# Start of TEXT SEGMENT

Ever dream about hoisting the claret jug? How about capturing the Wanamaker Trophy, or a World Golf Championship? JBA Awards can make that wish come true. No, they can't improve your golf game, but this company has a host of famous replica trophies, as well as original designs, for all your ceremony and award needs. -- Joel Beall

Golf Ireland

Material items aren't the only things on display at the PGA Merchandise Show. Also on exhibit are experiences. The Ireland booth promotes numerous golf-centric trip packages to the country. Given the Emerald Isle's multitude of beautiful links, the consumer has an array of options. -- Joel Beall

Golf Pride Tech Enabled Grip

You’ve probably heard of Golf Pride, but maybe you haven’t heard of Game Golf. Their product lets you track your stats by putting a small circular device into the end of each of your grips. There’s also a larger device that you clip to your belt. Before you hit a shot, tap the end of your club on the device on your belt, it’ll synch with your smart phone and tell you all the stats you could ever want. Game Golf isn’t the only company with technology like this. But, their partnership with Golf Pride that was just announced changes things. Together, the two companies have built a grip that seamlessly integrates Game Golf tech into a Tour Velvet Golf Pride grip. The grip is the same weight as a normal Tour Velvet grip, which was a big deal to the tour players they’re working with. The technology isn’t changing the grip in anything but aesthetics: that small red band at the top is the Game Golf technology. The product is still very new - new enough that it’s not out yet and they aren’t releasing pricing info. More will come out about the new product in March., -- Keely Levins

Arccos Driver Tracking System

The popularity of stat-tracking continues to expand. For those reluctant to pay a larger fee for one of the systems, Arccos has released a driver-only tracking device at an affordable price. The thought? Provide an entry point for golfers who don’t want to pay more than $300 for a 14-club set, Arccos founder Sal Syed said. At $80, the Bluetooth sensor plugs into the butt end of a driver, just as the rest of the system does. Now the same driving distance, driving accuracy and other stats are available for the driver only. The product was introduced Wednesday at the PGA Show and is available for pre-order at on Jan. 27, shipping in April. -- Stephen Hennessey

Biion Golf Shoes

Trying to crack the footwear category is always a difficult task, especially with a dominant market leader in FootJoy and strength from companies such as Nike and Adidas. That didn’t stop Rick Buchanan, a former fashion industry exec who is the founder and CEO of Biion Golf, from giving it a shot. Of course, Buchanan knew his entry into the category needed to be different, and it is. The Biion shoes are made entirely of Ethyl Vinyl Acetate (EVA), resulting in a lightweight shoe that slips on, molds to the foot and is meant to be worn without socks (but don’t worry about your feet stinking them up—the EVA has microbial odor resistance). The spikeless outsole has a hexagon pattern that provides the grip and the show is built low to the ground to promote better balance (think Sam Snead practicing in bare feet). The shoes come in a myriad of styles and colors and patterns ranging from traditional to a little more on the wild side. Plus you can wear them virtually anywhere. Prices are $110 for solid colors and $110 for patterns. -- E. Michael Johnson

Links & Kings Trunk Caddy

Keeping your gear organized when taking a golf trip can be a challenge, but the folks at Links Kings have things figured out. The two-level suitcase has separate storage areas for shirts, shoes, gloves, hats and golf balls that make finding things simple. But this is no junkie duffle; the all-leather design is available in three colors: black, tan and cafe brown. SRP: $450 -- Ryan Herrington

Tropical Trend (Maide)

# End of TEXT SEGMENT

**DO THIS**
In the PGA Merchandise Show roundup, condense the paragraph beginning "You've probably heard of Golf Pride" into a short bulleted list of its main facts.

# Start of DATASET CONTENT

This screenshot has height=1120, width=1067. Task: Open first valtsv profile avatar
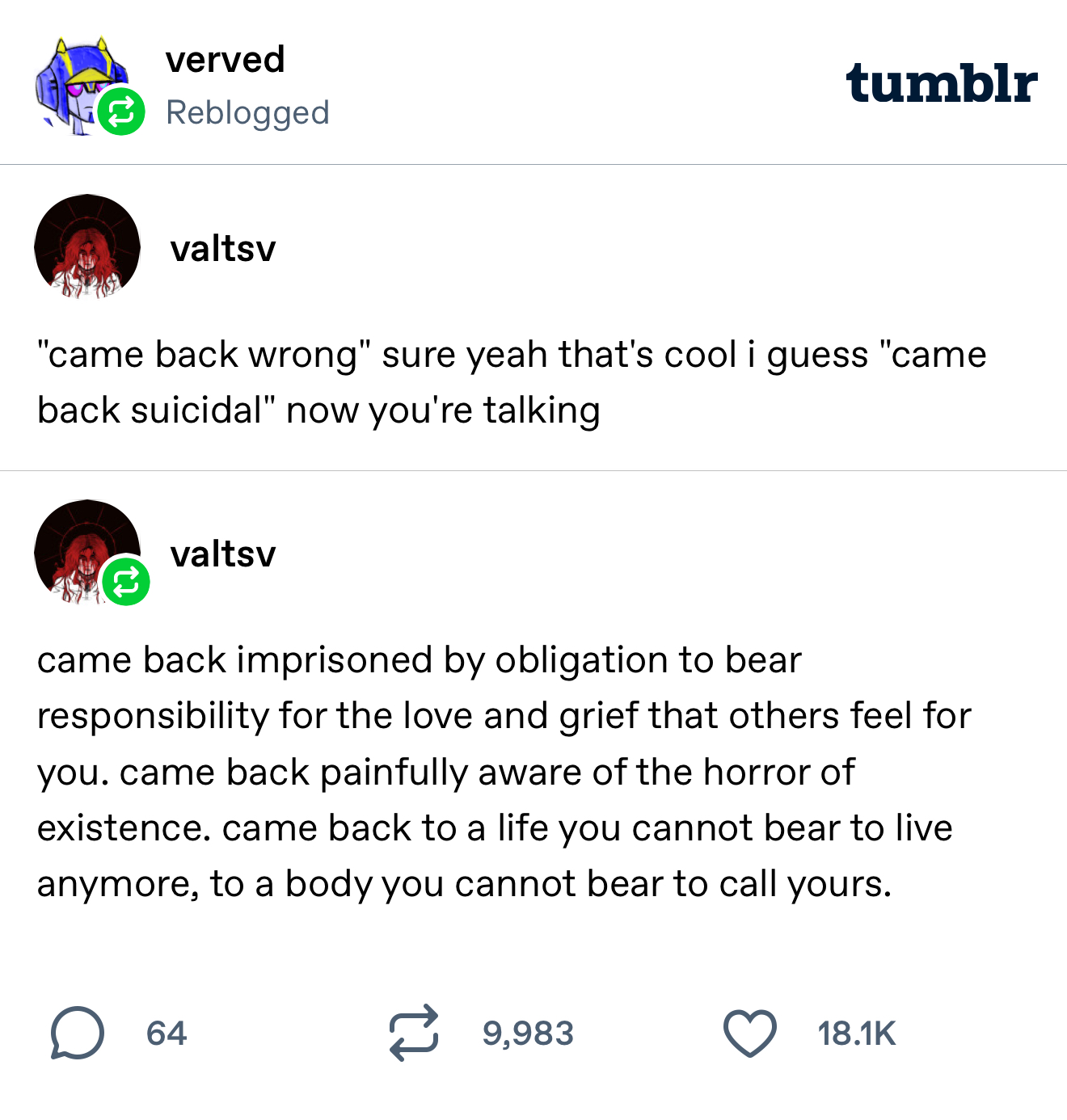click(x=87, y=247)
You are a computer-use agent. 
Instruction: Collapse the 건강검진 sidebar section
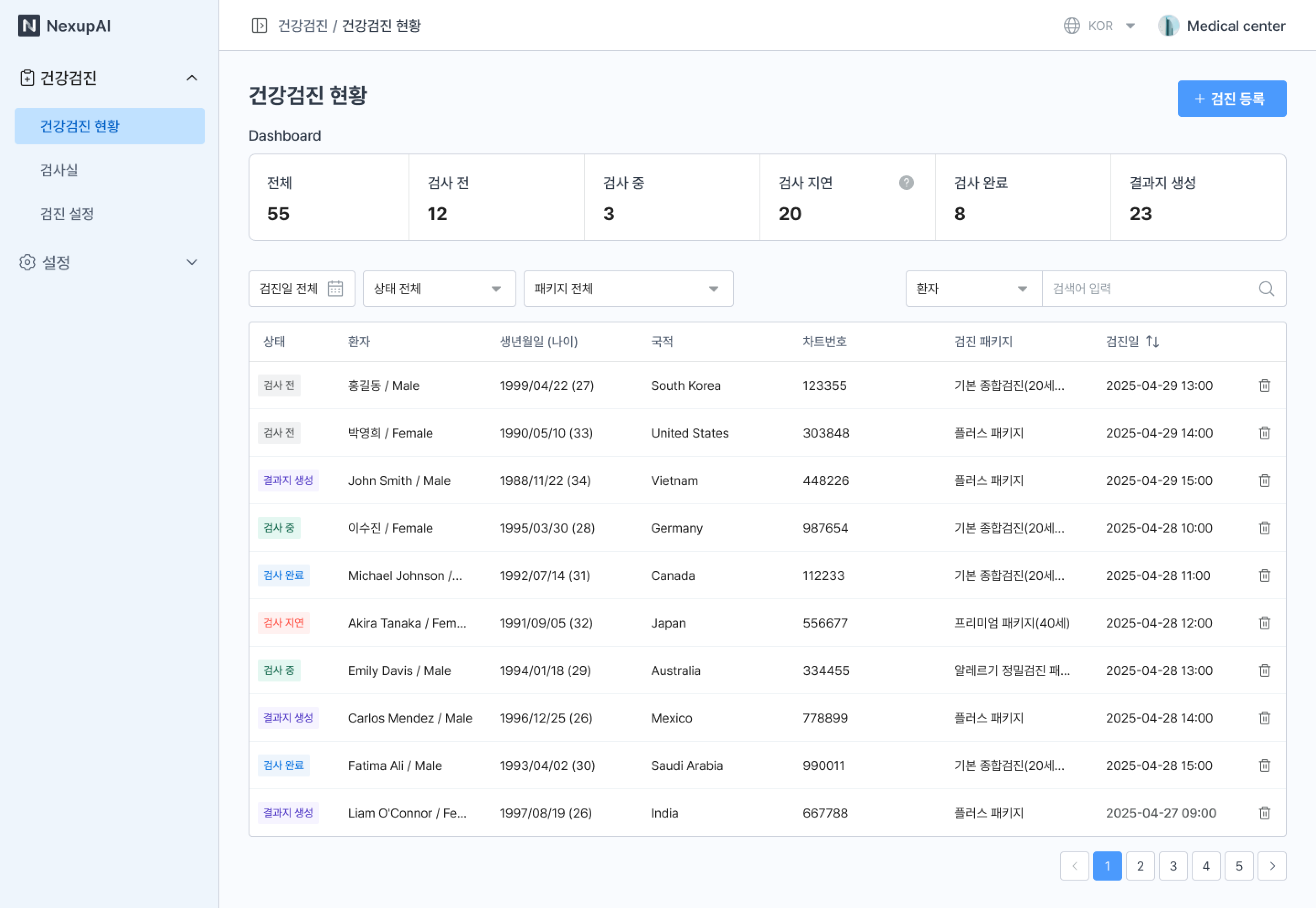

# End of DATASET CONTENT

**OUTPUT OF THE TASK**
- Game Golf tracks stats through a small circular device placed in the end of each grip, plus a larger device clipped to the belt.
- Before a shot, the golfer taps the club's end on the belt device, which syncs with a smartphone and supplies stats.
- Other companies have similar technology. Game Golf's newly announced partnership with Golf Pride changes things.
- The two companies built a Tour Velvet Golf Pride grip with Game Golf technology seamlessly integrated.
- The grip weighs the same as a normal Tour Velvet grip, which mattered to the tour players they work with.
- The only change to the grip is its look: a small red band at the top is the Game Golf technology.
- The product isn't out yet, and pricing hasn't been released. More information is expected in March.